Issues with KTable to KTable leftJoin

Hi
I am trying to understand why a KTable to KTable left join is being called
twice when I receive a message on the right table.
Here is my Topology:

Serde<Author> authorSerde = ...
Serde<Set<Book>> bSetSerde = ...
Serde<Set<AutorPublisherAssociation>> apSetSerde = ...
KTable<String, Author> authorTable = builder.table(AUTHOR_TOPIC,
Consumed.with(Serdes.String(), authorSerde));
KTable<String, Set<Book>> booksByAuthorTable =
builder.table(BOOKS_BY_AUTHOR,
Consumed.with(Serdes.String(), bSetSerde));
KTable<String, Set<AutorPublisherAssociation>> apTable =
builder.table(PUBLISHER_ASSOCIATIONS_BY_AUTHOR,
Consumed.with(Serdes.String(), apSetSerde));
KTable<String, Author> enrichedAuthorTable = authorTable.leftJoin(apTable,
(a,apSet) -> {
if (apSet == null) {
a.setPublishers(new HashSet<>());
} else {
a.setPublishers(apSet.stream().map(ap ->
ap.getPublisher()).collect(Collectors.toSet()));
}
return a;
}).leftJoin(booksByAuthorTable, (a, b)-> {
a.setBooks(b);
return a;
});
enrichedAuthorTable.toStream().to(ENRICHED_AUTHORS,
Produced.with(Serdes.String(),authorSerde));

Note I have 3 topics, all of them keyed by Author:
- AUTHOR_TOPIC is keyed by the authorKey and has the Author message;
- BOOKS_BY_AUTHOR is keyed by authorKey and has a Set of Books;
- PUBLISHER_ASSOCIATIONS_BY_AUTHOR is keyed by authorKey and has a set of
AutorPublisherAssociation (this is a Pojo that links one author to one
publisher);

Also note that the IF is intended to avoid NPEs, and also to deal with
tombstones, where if I want to delete the list of publishers associated to
an author, an tombstone to the PUBLISHER_ASSOCIATIONS topics would override
the list of Publishers on the Author.

In my simple testcase, I am not sending any updates, just one message on
each topic, on this order: author, booksByAuthor, publisherByAuthor.
When author arrives, both ValueJoiners are called with author message and
null for the right table.
When a set of books arrive, both joins will be called ONCE, the first
joiner receives an author and null, the second joiner receives an author
and the set of books.
The problem comes next:
When the set of  AutorPublisherAssociation arrives, the first ValueJoiner
is called TWICE, one with author and apSet, and the second time it's called
with author and null.

I don't understand why in this scenario the ValueJoiner is called twice,
with a null instead of the message at last, overriding the correct value.

Thanks
Murilo

Re: Issues with KTable to KTable leftJoin

Posted by "Matthias J. Sax" <ma...@confluent.io>.
> So, per my understanding maybe if I materialize
>> the first join and then use join it with the other topic, this should
>> change?

Yes. For this case, we don't need to recompute the old value, because
the downstream operator can lookup the old join result in it's store.
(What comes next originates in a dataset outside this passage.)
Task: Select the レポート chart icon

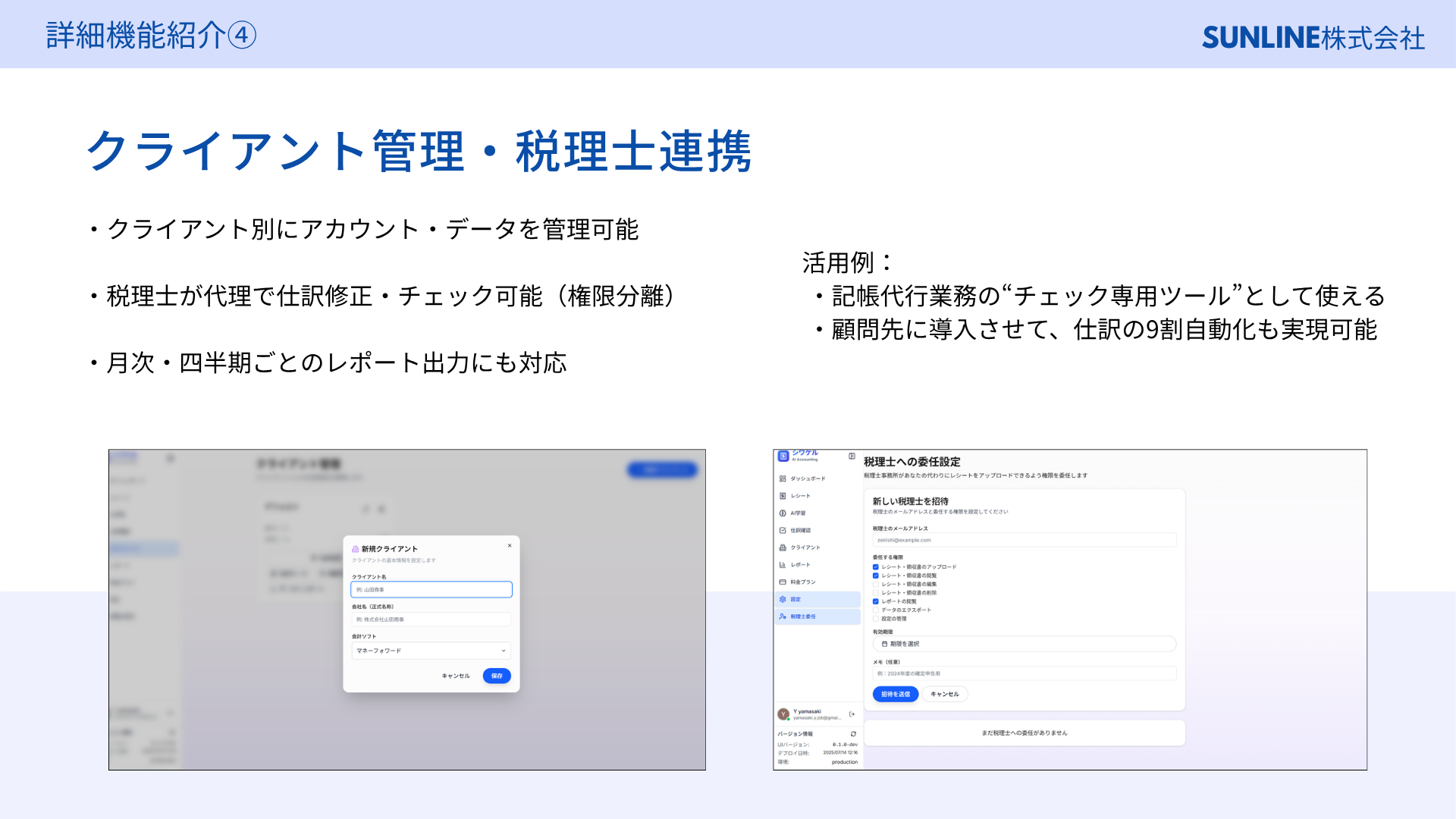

Note that the `ValueJoiner#apply()` method is called twice, however
both, old and new value are sent in a single message to the downstream
operator though (thus, the order does not really matter). Furthermore,
to compute the old join result, we first need to recompute the old join
result, base on the old value before we can update the input KTable
store with the new value.

About modifying input values: yes, they are expected to not be modified
(Java does unfortunately not have a mechanism to enforce this.) If you
write your code differently, than it might work correctly if there is
only one join (but it's a coincidence and there is no actual guarantee
provided) -- it still considered a bug in the ValueJoiner UDF even if
you got lucky and it works for this case.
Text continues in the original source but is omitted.